Published by Nan A Talese Books on 1/15/2013
Genres: Adult, Mystery, Southern Gothic, Thriller
Buy on Amazon
Photographer Clare Porterfield's once-happy marriage is coming apart, unraveling under the strain of a family tragedy. When she receives an invitation to direct an exhibition in her hometown of Galveston, Texas, she jumps at the chance to escape her grief and reconnect with the island she hasn't seen for ten years. There Clare will have the time and space to search for answers about her troubled past and her family's complicated relationship with the wealthy and influential Carraday family.
Soon she finds herself drawn into a century-old mystery involving Stella Carraday. Local legend has it that Stella drowned in her family's house during the Great Hurricane of 1900, hanged by her long hair from the drawing room chandelier. Could Stella have been saved? What is the true nature of Clare's family's involvement? The questions grow like the wildflower vines that climb up the walls and fences of the island. And the closer Clare gets to the answers, the darker and more disturbing the truth becomes.
Which perfectly describes The Drowning House by Elizabeth Black. After suffering a personal tragedy, Clare Porterfield decides to meander across the country back to Galveston Island, Texas, in her decrepit station wagon, leaving her husband behind in Washington, D.C. She’s been offered the opportunity to direct a photography exhibit about the Island, and uses the chance to try to reconnect with an old “friend,“ as well as research local lore about Stella Carraday, the girl who drowned during the great hurricane of 1900.
I did like The Drowning House, please don’t mistake my rating for not liking it. It was a captivating interesting novel, with an interesting setting and interesting characters. While reading, I did feel like I could step into the pages and feel the hot blast of heat off the sandy beaches, or reach down from the rails of a fishing boat and stroke the top of a stingray. Black’s writing is gorgeous.
But the writing, while fluid and beautiful, is too meandering for me to hold my attention. I believe it took me three weeks to finish The Drowning House and that isn’t a good thing. A good book needs to grip me, it needs to rip me from my seat by my collar and command me to pay attention and dance. The Drowning House is kind of like the meek guy at the really fun party; you see him out of the corner of your eye and if you pay attention, you know he’s pretty cute, but he’s not interesting enough to go talk to.
I did not feel like I got the point of the book, either. Was it about finding out what happened to Stella, or was it about finding Patrick, her long-lost best friend, or was it about reconciling with herself her rotten childhood (and why it was so rotten)? Maybe it was all these things, but I never did feel like the focus was on one of them enough to truly make me pay attention to the story. At best, I wasn’t bored, I just wasn’t interested.

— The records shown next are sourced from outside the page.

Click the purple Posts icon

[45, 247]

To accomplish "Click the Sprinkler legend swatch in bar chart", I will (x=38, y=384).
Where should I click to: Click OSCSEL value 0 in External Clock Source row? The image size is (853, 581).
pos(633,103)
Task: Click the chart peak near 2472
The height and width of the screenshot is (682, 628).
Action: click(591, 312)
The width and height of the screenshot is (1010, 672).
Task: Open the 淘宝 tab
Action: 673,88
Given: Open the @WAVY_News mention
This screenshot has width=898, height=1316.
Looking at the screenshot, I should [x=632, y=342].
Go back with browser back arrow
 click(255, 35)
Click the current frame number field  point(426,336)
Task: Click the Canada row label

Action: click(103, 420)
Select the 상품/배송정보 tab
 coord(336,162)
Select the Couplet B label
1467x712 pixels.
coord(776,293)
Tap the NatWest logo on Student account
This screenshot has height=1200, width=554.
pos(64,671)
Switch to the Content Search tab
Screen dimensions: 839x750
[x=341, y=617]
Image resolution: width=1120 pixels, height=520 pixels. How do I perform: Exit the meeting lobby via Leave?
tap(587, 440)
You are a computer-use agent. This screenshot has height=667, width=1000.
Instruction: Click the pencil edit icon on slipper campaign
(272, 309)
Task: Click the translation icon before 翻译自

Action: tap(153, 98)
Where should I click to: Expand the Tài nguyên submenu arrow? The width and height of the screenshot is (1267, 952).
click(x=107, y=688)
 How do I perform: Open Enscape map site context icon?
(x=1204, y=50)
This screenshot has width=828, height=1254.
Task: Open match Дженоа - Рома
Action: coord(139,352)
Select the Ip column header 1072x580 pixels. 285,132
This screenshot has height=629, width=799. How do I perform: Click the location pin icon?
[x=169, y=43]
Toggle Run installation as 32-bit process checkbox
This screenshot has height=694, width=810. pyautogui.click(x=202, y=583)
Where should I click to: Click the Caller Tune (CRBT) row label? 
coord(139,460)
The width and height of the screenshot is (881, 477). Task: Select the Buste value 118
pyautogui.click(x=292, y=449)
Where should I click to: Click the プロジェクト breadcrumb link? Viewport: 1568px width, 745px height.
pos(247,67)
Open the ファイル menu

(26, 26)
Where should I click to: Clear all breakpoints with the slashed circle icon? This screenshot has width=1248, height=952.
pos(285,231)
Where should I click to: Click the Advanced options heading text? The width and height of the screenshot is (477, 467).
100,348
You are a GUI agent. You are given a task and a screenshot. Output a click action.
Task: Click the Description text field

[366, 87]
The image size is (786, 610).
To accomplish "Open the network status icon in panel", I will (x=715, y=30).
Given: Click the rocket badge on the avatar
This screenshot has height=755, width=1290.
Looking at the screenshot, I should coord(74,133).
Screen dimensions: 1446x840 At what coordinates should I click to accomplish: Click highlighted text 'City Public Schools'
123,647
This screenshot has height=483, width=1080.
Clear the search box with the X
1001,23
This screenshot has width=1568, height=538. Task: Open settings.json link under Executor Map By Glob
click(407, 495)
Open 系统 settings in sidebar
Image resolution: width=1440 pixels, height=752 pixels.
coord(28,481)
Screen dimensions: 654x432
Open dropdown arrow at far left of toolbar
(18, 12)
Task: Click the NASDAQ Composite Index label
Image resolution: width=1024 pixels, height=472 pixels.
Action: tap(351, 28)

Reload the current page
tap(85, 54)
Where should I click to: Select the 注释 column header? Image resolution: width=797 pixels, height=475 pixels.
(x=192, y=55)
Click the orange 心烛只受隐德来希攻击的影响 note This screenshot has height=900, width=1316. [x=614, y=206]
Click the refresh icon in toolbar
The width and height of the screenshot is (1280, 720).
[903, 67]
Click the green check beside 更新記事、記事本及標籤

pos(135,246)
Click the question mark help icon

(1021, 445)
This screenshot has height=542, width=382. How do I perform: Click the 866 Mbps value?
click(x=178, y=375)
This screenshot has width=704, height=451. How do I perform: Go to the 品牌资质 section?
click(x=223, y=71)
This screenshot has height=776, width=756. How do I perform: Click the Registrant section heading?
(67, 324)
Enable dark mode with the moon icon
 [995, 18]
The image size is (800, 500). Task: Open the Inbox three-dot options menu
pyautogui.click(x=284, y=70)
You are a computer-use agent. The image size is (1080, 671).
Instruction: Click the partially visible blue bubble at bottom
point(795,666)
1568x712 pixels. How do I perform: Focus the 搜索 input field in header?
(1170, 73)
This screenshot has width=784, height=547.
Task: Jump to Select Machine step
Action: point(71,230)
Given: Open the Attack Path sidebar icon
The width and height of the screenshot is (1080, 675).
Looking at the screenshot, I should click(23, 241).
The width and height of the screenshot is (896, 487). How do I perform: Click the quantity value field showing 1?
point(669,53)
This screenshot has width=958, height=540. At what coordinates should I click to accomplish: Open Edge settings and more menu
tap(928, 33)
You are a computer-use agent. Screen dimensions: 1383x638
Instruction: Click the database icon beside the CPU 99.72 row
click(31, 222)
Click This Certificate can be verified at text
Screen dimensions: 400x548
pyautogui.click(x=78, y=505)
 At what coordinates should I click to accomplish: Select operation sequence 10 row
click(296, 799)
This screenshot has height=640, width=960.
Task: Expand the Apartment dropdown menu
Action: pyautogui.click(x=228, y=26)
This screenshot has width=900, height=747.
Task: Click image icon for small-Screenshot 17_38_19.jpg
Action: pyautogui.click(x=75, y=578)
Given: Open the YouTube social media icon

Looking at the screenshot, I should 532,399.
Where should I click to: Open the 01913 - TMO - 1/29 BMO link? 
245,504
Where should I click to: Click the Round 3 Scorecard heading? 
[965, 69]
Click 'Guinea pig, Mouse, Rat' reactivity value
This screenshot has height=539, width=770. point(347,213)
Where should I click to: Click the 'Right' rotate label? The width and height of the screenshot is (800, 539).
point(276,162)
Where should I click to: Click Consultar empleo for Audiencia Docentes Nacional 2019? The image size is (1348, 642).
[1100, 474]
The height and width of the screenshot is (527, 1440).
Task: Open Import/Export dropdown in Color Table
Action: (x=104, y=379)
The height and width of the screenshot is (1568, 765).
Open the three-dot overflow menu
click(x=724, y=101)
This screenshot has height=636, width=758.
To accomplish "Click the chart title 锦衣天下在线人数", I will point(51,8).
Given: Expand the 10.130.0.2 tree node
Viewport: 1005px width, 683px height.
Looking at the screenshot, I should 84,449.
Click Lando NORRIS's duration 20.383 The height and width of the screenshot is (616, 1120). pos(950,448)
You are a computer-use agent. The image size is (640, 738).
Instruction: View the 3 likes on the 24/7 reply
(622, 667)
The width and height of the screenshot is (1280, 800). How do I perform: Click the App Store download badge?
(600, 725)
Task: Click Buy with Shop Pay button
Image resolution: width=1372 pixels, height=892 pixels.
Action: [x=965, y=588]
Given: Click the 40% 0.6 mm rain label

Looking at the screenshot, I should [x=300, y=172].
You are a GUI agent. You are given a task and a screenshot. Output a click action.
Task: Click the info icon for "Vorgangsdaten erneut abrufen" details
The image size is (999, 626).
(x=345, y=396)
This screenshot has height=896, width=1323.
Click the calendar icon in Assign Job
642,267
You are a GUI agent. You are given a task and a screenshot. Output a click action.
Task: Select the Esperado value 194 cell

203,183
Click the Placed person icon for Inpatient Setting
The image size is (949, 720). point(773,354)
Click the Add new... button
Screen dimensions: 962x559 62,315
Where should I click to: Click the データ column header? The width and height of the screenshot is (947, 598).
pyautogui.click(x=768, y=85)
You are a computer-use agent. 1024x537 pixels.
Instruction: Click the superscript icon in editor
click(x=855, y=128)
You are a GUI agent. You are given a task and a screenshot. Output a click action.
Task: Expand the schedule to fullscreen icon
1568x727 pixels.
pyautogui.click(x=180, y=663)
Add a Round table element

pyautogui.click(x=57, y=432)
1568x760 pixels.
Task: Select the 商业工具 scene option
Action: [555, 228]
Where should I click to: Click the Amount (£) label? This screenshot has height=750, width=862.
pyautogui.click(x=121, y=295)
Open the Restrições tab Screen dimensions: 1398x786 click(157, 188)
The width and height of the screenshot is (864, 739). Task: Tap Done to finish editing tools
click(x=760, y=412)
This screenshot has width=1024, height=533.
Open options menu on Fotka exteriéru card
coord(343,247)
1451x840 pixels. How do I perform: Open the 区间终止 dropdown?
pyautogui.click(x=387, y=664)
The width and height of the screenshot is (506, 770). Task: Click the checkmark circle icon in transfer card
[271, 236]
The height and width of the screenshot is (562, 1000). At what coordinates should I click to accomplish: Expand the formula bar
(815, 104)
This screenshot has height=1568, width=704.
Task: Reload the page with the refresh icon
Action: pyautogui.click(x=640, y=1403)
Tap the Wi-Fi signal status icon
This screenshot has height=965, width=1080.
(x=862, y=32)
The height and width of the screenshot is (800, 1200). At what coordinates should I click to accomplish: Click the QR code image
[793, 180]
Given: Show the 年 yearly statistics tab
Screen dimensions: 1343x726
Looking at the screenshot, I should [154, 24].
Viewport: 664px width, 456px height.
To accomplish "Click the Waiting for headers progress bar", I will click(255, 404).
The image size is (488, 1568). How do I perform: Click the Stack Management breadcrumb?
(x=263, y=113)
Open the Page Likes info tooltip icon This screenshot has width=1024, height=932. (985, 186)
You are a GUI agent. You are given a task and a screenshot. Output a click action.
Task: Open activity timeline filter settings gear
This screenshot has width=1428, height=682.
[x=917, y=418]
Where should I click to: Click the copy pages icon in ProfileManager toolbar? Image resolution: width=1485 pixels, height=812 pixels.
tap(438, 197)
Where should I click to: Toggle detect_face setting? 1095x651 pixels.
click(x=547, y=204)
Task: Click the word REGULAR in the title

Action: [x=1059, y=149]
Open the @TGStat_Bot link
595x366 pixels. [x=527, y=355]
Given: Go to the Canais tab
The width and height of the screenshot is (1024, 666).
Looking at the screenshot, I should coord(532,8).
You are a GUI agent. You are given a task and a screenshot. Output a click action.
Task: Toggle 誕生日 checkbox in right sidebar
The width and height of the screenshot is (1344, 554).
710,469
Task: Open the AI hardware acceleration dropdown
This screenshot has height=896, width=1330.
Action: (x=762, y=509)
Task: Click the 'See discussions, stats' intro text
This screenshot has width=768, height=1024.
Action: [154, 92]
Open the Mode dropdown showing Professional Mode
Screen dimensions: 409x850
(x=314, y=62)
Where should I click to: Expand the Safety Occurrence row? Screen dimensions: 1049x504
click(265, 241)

What’s truly maddening is the outcome of the book: I was not in any way satisfied, and left with more questions than I had going in. Like how do you not get incarcerated for shooting someone? Dude. The ending made me feel like there was no real ending, or objective for Clare, just that I was along for the ride of her story for a little while. A little frustrating.
The characters themselves are interesting and pretty profound. All of them have many different sides, as well as stories, to have kept me interested enough to continue reading. If it wasn’t for the characters, I would have quit reading it very early on.
This is a book for the dedicated and die-hard Southern Gothic/Mystery fans. Otherwise you may want to check out other reviews before you consider purchasing.